# Working data
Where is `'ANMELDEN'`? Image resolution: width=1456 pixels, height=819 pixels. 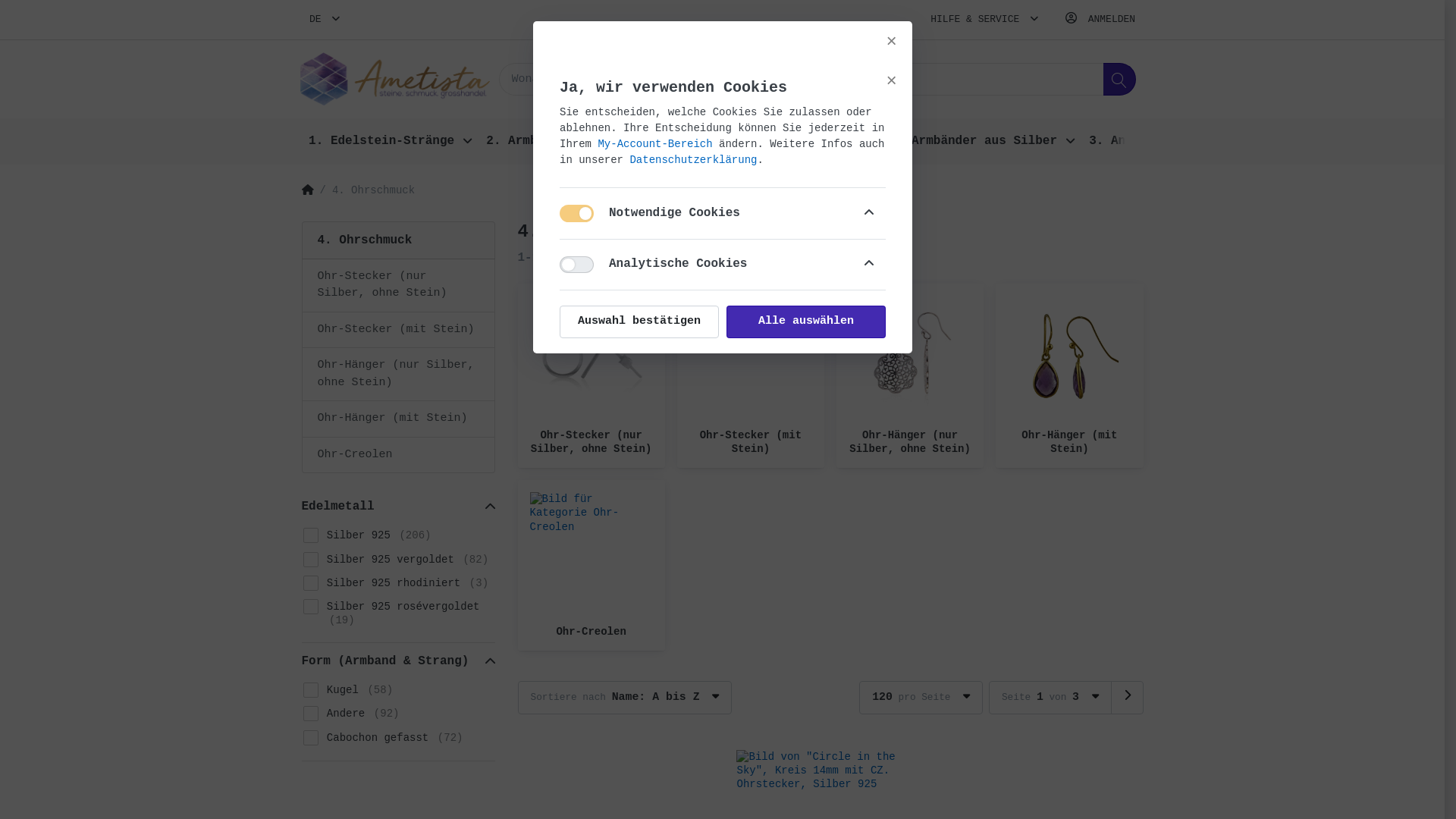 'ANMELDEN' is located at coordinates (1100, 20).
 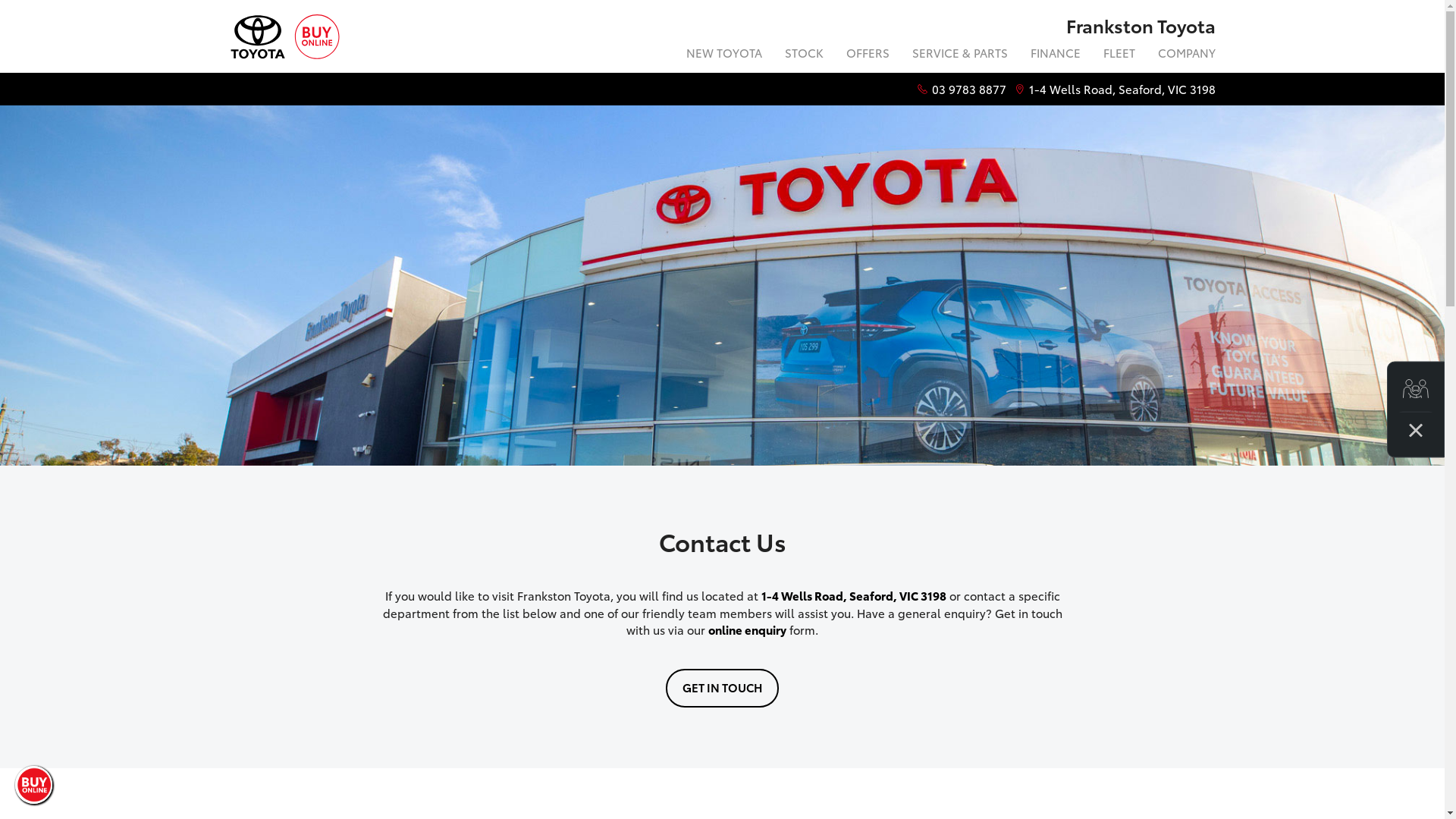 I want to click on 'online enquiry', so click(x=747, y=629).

==

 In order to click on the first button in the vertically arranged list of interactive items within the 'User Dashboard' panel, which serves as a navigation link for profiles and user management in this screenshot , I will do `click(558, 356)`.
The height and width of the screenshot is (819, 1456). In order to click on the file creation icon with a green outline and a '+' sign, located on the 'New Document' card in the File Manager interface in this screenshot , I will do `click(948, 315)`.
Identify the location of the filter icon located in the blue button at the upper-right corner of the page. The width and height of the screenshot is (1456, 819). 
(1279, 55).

---

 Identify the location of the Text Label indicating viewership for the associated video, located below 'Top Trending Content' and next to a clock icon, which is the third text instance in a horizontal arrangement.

# Directive
Transcribe the records exactly, covering everything from the line containing "In order to click on the first" down to the line containing "(1279, 55).", with both of those lines included.

# Complete output
 In order to click on the first button in the vertically arranged list of interactive items within the 'User Dashboard' panel, which serves as a navigation link for profiles and user management in this screenshot , I will do `click(558, 356)`.
The height and width of the screenshot is (819, 1456). In order to click on the file creation icon with a green outline and a '+' sign, located on the 'New Document' card in the File Manager interface in this screenshot , I will do `click(948, 315)`.
Identify the location of the filter icon located in the blue button at the upper-right corner of the page. The width and height of the screenshot is (1456, 819). 
(1279, 55).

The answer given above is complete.